(Saved entries)
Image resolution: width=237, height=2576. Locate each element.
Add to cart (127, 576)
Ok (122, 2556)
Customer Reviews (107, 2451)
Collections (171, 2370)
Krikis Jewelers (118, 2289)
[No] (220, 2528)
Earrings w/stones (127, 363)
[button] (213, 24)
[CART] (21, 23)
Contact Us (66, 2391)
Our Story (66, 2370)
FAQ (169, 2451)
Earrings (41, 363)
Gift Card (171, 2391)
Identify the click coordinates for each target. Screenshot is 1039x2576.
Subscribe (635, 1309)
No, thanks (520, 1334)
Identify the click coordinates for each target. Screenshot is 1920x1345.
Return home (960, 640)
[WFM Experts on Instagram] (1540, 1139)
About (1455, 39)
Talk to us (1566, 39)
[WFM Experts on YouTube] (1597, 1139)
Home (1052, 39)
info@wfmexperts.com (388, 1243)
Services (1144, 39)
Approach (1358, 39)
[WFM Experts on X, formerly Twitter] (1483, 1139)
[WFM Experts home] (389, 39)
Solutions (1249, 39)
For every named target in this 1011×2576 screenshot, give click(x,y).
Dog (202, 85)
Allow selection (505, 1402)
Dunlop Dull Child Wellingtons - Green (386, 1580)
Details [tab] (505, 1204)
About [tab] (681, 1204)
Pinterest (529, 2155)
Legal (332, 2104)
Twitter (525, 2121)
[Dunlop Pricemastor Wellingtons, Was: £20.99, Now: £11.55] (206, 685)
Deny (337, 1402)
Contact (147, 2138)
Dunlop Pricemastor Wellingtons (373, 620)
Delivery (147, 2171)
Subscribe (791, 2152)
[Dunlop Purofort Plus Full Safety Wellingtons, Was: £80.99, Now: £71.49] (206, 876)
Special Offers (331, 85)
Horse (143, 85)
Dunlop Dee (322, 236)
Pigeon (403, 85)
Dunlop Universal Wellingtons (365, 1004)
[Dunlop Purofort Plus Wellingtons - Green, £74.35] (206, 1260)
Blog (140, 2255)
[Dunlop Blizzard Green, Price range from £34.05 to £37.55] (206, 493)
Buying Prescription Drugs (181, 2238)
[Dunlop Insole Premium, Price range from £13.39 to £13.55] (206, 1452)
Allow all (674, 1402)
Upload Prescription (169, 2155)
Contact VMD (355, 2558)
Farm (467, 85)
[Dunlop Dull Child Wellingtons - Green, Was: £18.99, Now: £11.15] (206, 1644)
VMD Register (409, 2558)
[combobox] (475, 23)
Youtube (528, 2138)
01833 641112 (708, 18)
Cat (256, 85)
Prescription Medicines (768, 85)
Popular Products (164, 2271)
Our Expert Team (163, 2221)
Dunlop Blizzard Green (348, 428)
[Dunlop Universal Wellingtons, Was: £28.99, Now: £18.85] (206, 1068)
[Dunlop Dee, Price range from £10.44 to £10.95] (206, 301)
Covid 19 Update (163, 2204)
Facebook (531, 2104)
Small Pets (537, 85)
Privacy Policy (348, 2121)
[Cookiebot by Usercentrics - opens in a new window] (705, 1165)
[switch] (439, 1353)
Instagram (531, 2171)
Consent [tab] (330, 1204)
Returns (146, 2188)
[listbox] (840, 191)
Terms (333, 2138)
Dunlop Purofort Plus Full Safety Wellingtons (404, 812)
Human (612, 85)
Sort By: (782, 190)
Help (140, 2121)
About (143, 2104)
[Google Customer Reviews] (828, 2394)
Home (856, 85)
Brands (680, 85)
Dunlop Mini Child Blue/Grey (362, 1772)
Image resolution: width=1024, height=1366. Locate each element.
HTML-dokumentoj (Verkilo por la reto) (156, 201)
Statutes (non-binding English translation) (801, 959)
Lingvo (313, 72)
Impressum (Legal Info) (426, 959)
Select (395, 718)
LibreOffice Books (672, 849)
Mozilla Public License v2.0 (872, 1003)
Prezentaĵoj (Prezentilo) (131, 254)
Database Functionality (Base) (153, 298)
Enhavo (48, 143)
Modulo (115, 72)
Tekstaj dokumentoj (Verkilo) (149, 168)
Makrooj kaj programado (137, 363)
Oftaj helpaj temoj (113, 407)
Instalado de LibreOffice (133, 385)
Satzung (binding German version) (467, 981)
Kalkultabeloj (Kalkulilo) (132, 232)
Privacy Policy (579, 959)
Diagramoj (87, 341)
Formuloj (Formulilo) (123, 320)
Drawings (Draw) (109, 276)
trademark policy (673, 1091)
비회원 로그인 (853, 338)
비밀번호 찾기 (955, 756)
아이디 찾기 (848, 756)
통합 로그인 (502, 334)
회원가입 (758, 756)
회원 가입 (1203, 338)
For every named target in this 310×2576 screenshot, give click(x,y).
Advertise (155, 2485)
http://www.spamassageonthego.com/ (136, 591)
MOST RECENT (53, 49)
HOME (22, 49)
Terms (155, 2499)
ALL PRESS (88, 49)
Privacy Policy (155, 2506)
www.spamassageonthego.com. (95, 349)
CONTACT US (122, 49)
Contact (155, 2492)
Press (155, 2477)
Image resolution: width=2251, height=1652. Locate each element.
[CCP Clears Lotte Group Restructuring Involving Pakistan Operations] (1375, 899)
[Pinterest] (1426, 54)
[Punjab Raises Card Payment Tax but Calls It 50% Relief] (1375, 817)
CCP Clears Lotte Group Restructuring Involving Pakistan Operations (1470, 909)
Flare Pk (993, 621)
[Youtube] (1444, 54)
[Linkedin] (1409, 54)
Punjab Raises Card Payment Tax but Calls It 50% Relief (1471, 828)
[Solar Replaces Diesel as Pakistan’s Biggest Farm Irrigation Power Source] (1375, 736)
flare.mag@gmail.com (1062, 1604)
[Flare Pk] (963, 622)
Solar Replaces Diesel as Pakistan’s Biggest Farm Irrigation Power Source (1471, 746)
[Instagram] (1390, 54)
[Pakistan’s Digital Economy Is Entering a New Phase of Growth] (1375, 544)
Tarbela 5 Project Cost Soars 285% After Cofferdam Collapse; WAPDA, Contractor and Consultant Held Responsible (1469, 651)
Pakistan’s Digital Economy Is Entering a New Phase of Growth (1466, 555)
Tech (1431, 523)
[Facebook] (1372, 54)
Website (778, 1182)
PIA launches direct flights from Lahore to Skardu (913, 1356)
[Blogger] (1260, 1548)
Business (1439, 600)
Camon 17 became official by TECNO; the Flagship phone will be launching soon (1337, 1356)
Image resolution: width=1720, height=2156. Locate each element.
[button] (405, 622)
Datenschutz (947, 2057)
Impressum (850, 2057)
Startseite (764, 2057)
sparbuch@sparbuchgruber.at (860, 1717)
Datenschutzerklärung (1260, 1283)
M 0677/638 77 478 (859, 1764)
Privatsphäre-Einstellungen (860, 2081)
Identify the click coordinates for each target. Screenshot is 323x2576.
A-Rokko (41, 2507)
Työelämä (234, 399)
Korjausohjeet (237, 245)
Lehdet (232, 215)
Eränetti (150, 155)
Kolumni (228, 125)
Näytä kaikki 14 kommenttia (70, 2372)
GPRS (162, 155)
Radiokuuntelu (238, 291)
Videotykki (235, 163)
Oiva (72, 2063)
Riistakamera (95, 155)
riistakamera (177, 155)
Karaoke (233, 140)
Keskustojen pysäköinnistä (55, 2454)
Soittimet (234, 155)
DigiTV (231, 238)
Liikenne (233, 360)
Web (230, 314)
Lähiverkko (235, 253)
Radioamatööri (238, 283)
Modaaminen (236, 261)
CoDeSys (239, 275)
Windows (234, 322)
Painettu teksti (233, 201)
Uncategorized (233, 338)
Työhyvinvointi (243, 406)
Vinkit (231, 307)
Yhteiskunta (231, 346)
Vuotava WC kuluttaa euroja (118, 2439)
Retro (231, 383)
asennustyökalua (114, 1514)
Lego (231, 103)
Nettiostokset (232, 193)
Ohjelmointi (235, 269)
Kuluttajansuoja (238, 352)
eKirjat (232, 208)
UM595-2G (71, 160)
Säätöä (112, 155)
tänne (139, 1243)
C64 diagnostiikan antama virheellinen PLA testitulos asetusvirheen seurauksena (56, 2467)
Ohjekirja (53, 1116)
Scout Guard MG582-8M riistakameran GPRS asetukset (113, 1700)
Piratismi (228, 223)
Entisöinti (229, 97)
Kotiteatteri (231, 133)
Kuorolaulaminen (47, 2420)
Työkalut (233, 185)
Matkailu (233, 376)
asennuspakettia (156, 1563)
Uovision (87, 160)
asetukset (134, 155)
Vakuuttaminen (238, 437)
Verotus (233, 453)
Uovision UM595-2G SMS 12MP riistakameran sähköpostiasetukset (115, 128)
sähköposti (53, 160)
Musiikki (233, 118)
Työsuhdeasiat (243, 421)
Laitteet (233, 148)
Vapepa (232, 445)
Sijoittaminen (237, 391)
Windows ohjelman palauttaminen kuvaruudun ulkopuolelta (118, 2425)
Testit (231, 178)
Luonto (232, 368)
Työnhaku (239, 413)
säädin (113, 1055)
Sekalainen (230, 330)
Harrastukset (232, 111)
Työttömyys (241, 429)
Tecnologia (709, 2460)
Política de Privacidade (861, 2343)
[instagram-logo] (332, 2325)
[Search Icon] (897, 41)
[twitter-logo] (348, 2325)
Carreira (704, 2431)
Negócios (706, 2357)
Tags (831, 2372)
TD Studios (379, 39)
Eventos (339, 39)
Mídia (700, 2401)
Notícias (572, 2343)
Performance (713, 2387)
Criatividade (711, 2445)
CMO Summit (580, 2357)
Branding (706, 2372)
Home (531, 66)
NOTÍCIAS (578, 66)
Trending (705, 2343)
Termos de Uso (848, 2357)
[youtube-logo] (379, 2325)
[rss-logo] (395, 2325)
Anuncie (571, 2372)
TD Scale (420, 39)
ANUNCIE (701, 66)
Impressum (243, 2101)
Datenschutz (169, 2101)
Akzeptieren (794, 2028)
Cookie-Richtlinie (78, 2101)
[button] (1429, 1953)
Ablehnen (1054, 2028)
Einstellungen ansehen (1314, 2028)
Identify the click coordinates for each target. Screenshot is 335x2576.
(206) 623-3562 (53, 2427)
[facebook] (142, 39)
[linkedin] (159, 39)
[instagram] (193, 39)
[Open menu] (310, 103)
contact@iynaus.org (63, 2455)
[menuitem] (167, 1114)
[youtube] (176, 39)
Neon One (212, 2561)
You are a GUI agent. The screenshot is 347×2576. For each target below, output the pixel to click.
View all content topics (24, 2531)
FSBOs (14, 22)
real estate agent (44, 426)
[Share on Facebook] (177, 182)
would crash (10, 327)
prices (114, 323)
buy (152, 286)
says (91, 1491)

Required work
Restate word for word only the lines above from the line containing "Home (1052, 39)" to the line containing "Contact (147, 2138)", both of them included.

Exercise result
Home (1052, 39)
info@wfmexperts.com (388, 1243)
Services (1144, 39)
Approach (1358, 39)
[WFM Experts on X, formerly Twitter] (1483, 1139)
[WFM Experts home] (389, 39)
Solutions (1249, 39)
For every named target in this 1011×2576 screenshot, give click(x,y).
Dog (202, 85)
Allow selection (505, 1402)
Dunlop Dull Child Wellingtons - Green (386, 1580)
Details [tab] (505, 1204)
About [tab] (681, 1204)
Pinterest (529, 2155)
Legal (332, 2104)
Twitter (525, 2121)
[Dunlop Pricemastor Wellingtons, Was: £20.99, Now: £11.55] (206, 685)
Deny (337, 1402)
Contact (147, 2138)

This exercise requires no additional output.